Dit uitzicht vindt waarschijnlijk zijn voor ons landje éénige bekoring in het decoratieve effect van talrijke in het landschap verspreid staande zware boomgroepen, waaronder sommige alleenstaande pijnen in hun habitus den Pinus maritmum der Middelandsche zeekusten in de herinnering brengen'.
Het uitzicht is inmiddels verdwenen, de verhalen  van vroeger over die "vreemde"  Steenen Tafel blijven de ronde doen. Onder de Tafel, die waarschijnlijk niets minder is dan een oude grafsteen of een restant uit het voormalige nabij gelegen klooster Monnikhuizen, zou zich de ingang van een geheime tunnel bevinden. Andere verhalen vertellen van een Germaanse offerplaats en ook zouden hier ooit heksen bijeengekomen zijn.

Op de foto hiernaast, een van de velen die er van de Steenen Tafelgemaakt zijn, is te zien hoe sommigen ansichtkaarten de toch niet geringe heuvels rond Arnhem nog iets hoger wilden doen lijken dan ze al waren.
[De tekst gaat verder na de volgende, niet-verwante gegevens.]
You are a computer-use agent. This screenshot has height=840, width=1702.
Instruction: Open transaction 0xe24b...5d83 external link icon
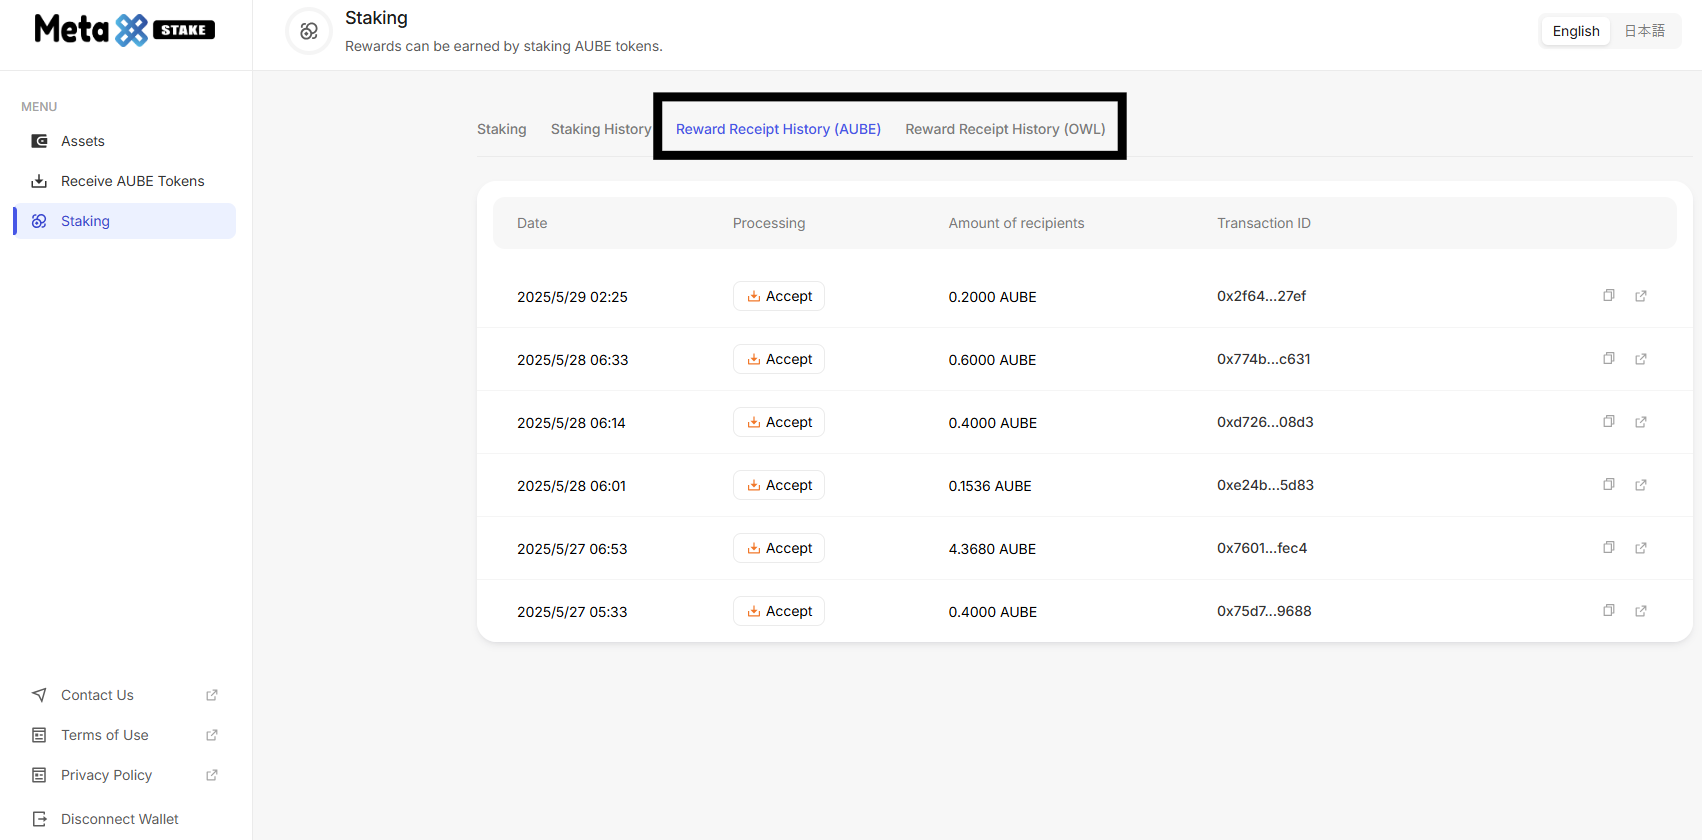[x=1640, y=485]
Het "gebergte" links op de foto is vakkundig aan de foto toegevoegd.

De jongen met de verrekijker

In het begin van de vorige eeuw was de plek, mede dankzij het prachtige uitzicht over de stad en het rivierlandschap van Rijn en IJssel een landelijk bekende toeristische attractie geworden, waar menig kleine zelfstandige dankbaar gebruik van maakte, zoals de jongen met de verrekijker die aan de dagjesmensen zijn kijker verhuurde zodat er optimaal van het panorama vanaf de Cornelsberg kon worden genoten.



Het Vrouwtje van de Steenen Tafel

Rond 1895 begon
Janna Reem als jong meisje van 15, die vijf jaar later trouwde met Anton Gerritsen (ook wel bekend als "de Does"), met het verkopen van fruit aan de bezoekers van de Steenen Tafel. Zij haalde het fruit bij haar zuster Tonia, die een fruitwinkel had en transporteerde het per kruiwagen omhoog. Ook haar man verkocht aan het eind van de Hommelseweg, tegenover de boerderij Moscowa  fruit.
Later, toen de zaken beter gingen  ging Janna vanuit de kiosk, die ze "De smalle Beurs" had genoemd, verkopen en vergrootte ze haar assortiment met ansichtkaarten en souvenirs. Ze kocht die spulletjes op de Hommelstraat bij "de Goedkope Winkel". En in plaats van een kruiwagen kreeg ze een  hondenkar tot haar beschikking. Ooit heeft  ze daar Koningin Wilhelmina, Prins Hendrik met het toen 4jarige prinsesje Juliana ontmoet.


Jan Plezier

In het begin van de vorige eeuw maakten de bezoekers van Arnhem vaak met een "Jan Plezier" rijtochten in de omgeving. Een "Jan Plezier" was een negentiende-eeuwse brik met één of twee paarden. Het was voor die dagen een groot rijtuig, de voorloper van onze toerbus. Tot wel twintig mensen konden er mee vervoerd worden. Bij de Steenen Tafel lieten de bezoekers zich vaak fotograferen door de Arnhemse fotograaf Piet  Payens.